Giordino sacudió la cabeza.

—Me temo que no sé quién es.

—Mehmed VI fue el último sultán reinante del Imperio otomano. El y su familia fueron expulsados del trono y del país cuando Atatürk asumió el poder en 1923.

—Y ahora el pobre chico no tiene nada que exhibir, excepto un viejo carguero. No me extraña que esté tan cabreado.

—Al parecer tiene mucho más que eso —señaló Pitt—. Yaeger cree que esa pareja son dos de las personas más ricas del país.

—Supongo que eso explica el fanatismo por el pecio otomano.

—Y el atrevimiento del robo en Topkapi. Aunque podría haber otros motivos.

—¿Por ejemplo?

—Yaeger encontró un posible vínculo financiero con un gabinete de comunicación de Estambul. Ese gabinete se encarga de promover la candidatura del muftí Battal en las próximas elecciones presidenciales. —Pitt dejó la página que estaba leyendo—. En Estambul, Rey Ruppé nos habló de ese muftí. Cuenta con numerosos seguidores fundamentalistas, y algunos círculos lo consideran peligroso.

—Nunca viene mal tener amigos con dinero. Me pregunto cuál puede ser el interés de Celik...

—Una pregunta que quizá tenga una respuesta esclarecedora —dijo Pitt.

Dejó el último informe y pensó en el millonario turco y su salvaje hermana mientras Giordino echaba un vistazo a las fotos por satélite.

—Veo que el
Estrella Otomana
ha vuelto al puerto de origen —comentó—. Me pregunto qué hace un buque tanque griego a su lado.

Deslizó las fotos por la mesa para que Pitt las viese. El director observó la conocida bahía y vio el carguero en el muelle. Al otro lado había un pequeño buque tanque; la bandera azul y blanca apenas era visible en lo alto del mástil, pero le llamó la atención. La observó unos instantes y luego cogió una lente de aumento de la mesa de cartas.

—No es una bandera griega —dijo—. Ese buque tanque es de Israel.

—Algo había oído de que los israelíes tenían una flota de buques tanque —comentó Giordino.

—¿Has dicho algo sobre un buque tanque israelí? —preguntó el capitán Kenfield, que había oído la conversación desde el otro lado del puente.

—Al ha encontrado uno amarrado en la bahía de nuestros amigos turcos —dijo Pitt.

Kenfield se puso pálido.

—Mientras estábamos en el puerto llegó la alerta sobre un buque tanque israelí desaparecido frente a las costas de Manavgat. En realidad ese buque tanque transporta agua.

—Recuerdo haber visto uno hace unas semanas —señaló Pitt—. ¿Cuáles son las medidas del barco desaparecido?

—El buque se llamaba
Dayan
, si no me equivoco —contestó el capitán, que se acercó a un terminal informático y realizó una búsqueda rápida—. Tiene un registro bruto de ochocientas toneladas y una eslora de ciento tres metros.

Giró la pantalla del ordenador hacia Pitt y Giordino para que viesen la foto del barco.
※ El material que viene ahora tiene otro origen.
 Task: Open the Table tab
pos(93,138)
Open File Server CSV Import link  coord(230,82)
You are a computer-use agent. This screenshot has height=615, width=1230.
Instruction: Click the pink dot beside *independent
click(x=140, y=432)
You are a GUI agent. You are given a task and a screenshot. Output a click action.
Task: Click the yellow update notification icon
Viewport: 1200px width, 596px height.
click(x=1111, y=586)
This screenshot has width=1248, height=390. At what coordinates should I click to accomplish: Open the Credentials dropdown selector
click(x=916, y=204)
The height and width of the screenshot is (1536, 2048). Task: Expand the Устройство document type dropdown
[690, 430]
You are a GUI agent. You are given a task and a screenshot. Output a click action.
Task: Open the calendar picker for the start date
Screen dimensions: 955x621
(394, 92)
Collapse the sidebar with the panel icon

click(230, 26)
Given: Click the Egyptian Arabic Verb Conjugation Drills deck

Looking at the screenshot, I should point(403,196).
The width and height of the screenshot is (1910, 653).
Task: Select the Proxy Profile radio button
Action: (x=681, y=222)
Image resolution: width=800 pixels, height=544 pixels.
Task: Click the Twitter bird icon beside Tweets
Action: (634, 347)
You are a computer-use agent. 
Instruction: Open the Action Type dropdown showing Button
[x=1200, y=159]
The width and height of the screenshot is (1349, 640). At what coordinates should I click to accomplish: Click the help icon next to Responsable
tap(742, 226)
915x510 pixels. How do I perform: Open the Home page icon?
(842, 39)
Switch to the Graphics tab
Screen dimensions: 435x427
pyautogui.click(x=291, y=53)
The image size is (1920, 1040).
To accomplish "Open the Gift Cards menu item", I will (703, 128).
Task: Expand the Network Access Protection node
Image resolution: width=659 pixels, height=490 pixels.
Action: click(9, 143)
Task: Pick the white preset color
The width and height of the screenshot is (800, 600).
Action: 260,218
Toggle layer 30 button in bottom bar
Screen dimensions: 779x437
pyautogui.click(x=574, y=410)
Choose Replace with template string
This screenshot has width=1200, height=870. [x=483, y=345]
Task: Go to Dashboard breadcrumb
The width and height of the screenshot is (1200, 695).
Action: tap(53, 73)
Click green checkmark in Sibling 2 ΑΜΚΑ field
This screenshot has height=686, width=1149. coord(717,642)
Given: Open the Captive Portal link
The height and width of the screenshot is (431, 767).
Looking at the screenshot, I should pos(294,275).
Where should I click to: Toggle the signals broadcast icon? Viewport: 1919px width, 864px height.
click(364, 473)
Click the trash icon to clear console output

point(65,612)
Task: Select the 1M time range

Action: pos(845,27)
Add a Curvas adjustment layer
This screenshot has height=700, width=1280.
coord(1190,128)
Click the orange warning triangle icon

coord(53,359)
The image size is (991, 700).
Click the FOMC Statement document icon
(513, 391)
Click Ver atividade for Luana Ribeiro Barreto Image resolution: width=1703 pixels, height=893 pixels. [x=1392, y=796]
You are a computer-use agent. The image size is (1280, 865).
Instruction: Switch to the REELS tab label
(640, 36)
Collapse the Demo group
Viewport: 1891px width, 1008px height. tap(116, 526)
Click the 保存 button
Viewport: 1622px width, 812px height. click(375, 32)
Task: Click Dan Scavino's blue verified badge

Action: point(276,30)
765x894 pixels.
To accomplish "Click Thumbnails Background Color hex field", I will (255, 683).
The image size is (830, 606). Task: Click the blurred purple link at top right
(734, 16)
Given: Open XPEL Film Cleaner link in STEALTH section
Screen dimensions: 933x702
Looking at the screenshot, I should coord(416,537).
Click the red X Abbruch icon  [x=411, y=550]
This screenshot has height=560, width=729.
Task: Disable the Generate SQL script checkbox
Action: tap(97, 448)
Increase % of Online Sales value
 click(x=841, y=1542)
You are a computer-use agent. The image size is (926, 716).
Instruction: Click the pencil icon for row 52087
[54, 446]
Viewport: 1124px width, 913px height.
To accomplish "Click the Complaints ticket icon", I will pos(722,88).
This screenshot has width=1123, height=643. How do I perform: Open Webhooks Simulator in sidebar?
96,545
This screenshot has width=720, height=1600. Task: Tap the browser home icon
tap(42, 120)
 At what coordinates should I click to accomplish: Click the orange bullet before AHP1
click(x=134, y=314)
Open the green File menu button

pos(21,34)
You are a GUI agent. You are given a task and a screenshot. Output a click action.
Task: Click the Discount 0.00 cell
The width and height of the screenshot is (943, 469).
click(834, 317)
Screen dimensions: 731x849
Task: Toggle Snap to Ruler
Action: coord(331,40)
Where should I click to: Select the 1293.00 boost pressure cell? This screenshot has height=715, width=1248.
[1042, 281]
Eran clavados.

—Estas fotos tienen menos de veinticuatro horas —dijo Giordino, que leyó la hora y fecha en el marco.

—Capitán, ¿qué tal funciona su sistema de comunicación segura vía satélite? —preguntó Pitt.

—Del todo operativo. ¿Quiere hacer una llamada?

—Sí —contestó Pitt—. Creo que ha llegado la hora de llamar a Washington.

57

—O'Quinn, le agradezco que haya venido. Por favor, entre y siéntese.

Al oficial de inteligencia le sorprendió que el vicepresidente de Estados Unidos le recibiese en el vestíbulo del primer piso del edificio Eisenhower y le acompañase en persona a su despacho. El protocolo de Washington sin duda establecía que un secretario o un ayudante de menor rango hiciese de escolta hasta la guarida sacrosanta del número dos. Pero James Sandecker prescindía de tanta ceremonia.

Sandecker, un almirante de la marina retirado, había sido el responsable de la fundación de la NUMA décadas atrás y de convertirla en una unidad oceanográfica de primera fila. Sorprendió a todos al pasar las riendas a Pitt y aceptar la vicepresidencia, desde donde esperaba favorecer la protección de los océanos del mundo. Bajo, muy individualista, de cabello rojo y perilla, Sandecker era conocido en la capital como un hombre abierto y sin pelos en la lengua que sin embargo era muy respetado. Durante las sesiones de inteligencia, a O'Quinn le divertía ver la rapidez con que el vicepresidente podía analizar un tema o a un individuo para llegar al corazón del asunto.